• 原文:
━━━━━━━━━━

Ceph pool有两种保护数据冗余机制,即纠删码(erasure code,简称ec)和复制集(replicated,简称rc)
Ceph pool要保证部分osd损坏时数据不丢失(一般情况下一个disk设置为一个osd);默认情况下创建pool时rule类型选择replicated,即object在多个disk中拷贝保存;pool的另一种rule类型是erasure,这种pool可以节省空间;
纠删码原理
比如 K=3 M=2 K+M=5
这个意思是:
K原始数据盘个数或恢复数据需要的磁盘个数
M校验盘个数或允许出故障的盘个数
使用编码算法,通过K个原始数据生成K+M个新数据
通过任何K个新数据都能还原出原始的K个数据
即允许M个数据盘出故障,数据仍然不会丢失;
参考文档: 浅谈Ceph纠删码_niuanxins的专栏-CSDN博客_ceph 纠删码
我们需要使用rbd作为k8s后端存储,但默认情况下,纠删存储池只能比较好的支持rgw。从L版本开始,纠删存储池支持开启allow_ec_overwrites属性,从而使得纠删存储池可以作为rbd或者cephfs的数据池。支持rbd需要有如下几个条件:
版本大于等于L ceph --version
开启allow_ec_overwrites ceph osd pool set ec_pool allow_ec_overwrites true
bluestore存储引擎
方法 ceph daemon osd.0 config show | grep osd_objectstore
纠删存储池不支持omap,需要一个副本存储池存储块设备的元数据等信息。该副本存储池可以初始化为rbd应用,
在rc池创建image,指定–data-pool为ec池
参考文档: ceph 之 纠删码操作
ceph osd erasure-code-profile ls
ceph osd erasure-code-profile get default
ceph osd erasure-code-profile rm
ceph osd erasure-code-profile set hdd-3-2 k=3 m=2 crush-device-class=hdd
可用的选项有:
ceph osd crush rule create-erasure default default
ceph osd crush rule dump default
创建一个使用纠删码规则default的pool
ceph osd pool create ec 128 128 default default
语法: osd pool create
尽管crush rule 也是根据erasure_code_profile来创建的,但是这里创建纠删码pool的时候,还是需要明确指定erasure_code_profile的
注:pg数量系统不能自动识别,必须根据系统环境计算后指定,计算方法网上较多,自行百度谷歌
由于纠删码池不支持存储omap类型数据,但rbd image的元数据是基于rados的omap实现,所以纠删码池无法创建rbd image,必须创建一个复制集池存放image元数据
如上图报错所示,纠删码池不支持创建image镜像
ceph osd pool set ec 1
目前,这个fast_read 之针对纠删码池有效的
ceph osd pool set ec allow_ec_overwrites true
ceph osd pool create rc 128
ceph health detail
可以看到有告警,这是因为未设置池子应用类型所致,我们可以将他们均设置为rbd
ceph osd pool application enable ec rbd
ceph osd pool application enable rc rbd
ceph health detail
ceph auth get-or-create client.kubernetes-ec mon 'allow r' osd 'allow rwx pool=ec, allow rwx pool=rc' -o /etc/ceph/ceph.client.kubernetes-ec.keyring
ceph auth get client.kubernetes-ec
前置条件:已经安装ceph-rbd-csi,安装步骤请见我的第一篇文档 KubeSphere使用rbd-csi创建快照
ceph auth get client.kubernetes-ec
[root@ceph01 ~]# ceph auth get client.kubernetes-ec
exported keyring for client.kubernetes-ec
[client.kubernetes-ec]
key = AQDyPatgdw0UGRAA3Kkg3uvH9pYr0Epa3TV3rw==
caps mon = "allow r"

━━━━━━━━━━

• 数据摘录:
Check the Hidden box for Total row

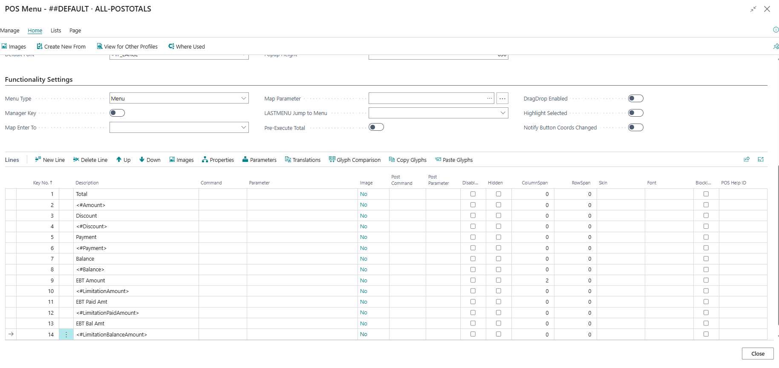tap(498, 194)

━━━━━━━━━━

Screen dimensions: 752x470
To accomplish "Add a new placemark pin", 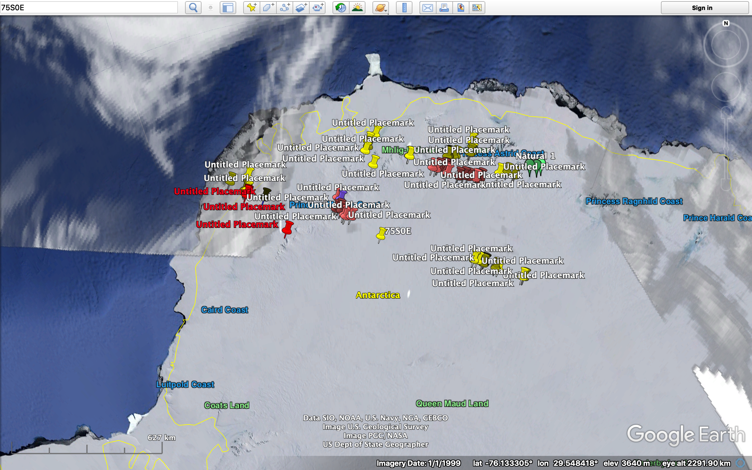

━━━━━━━━━━

• 任务说明:
判断以下三项陈述是否与原文相符;每项答"是"或"否",并原样引用原文中起决定作用的词句。
(a) 纠删码池可以直接用来创建rbd image。
(b) 健康检查中出现告警,是因为未设置池子的应用类型。
(c) 创建pool时,系统能够自动识别pg数量。

• 正确结果:
(a) 否。"纠删码池无法创建rbd image"
(b) 是。"这是因为未设置池子应用类型所致"
(c) 否。"pg数量系统不能自动识别"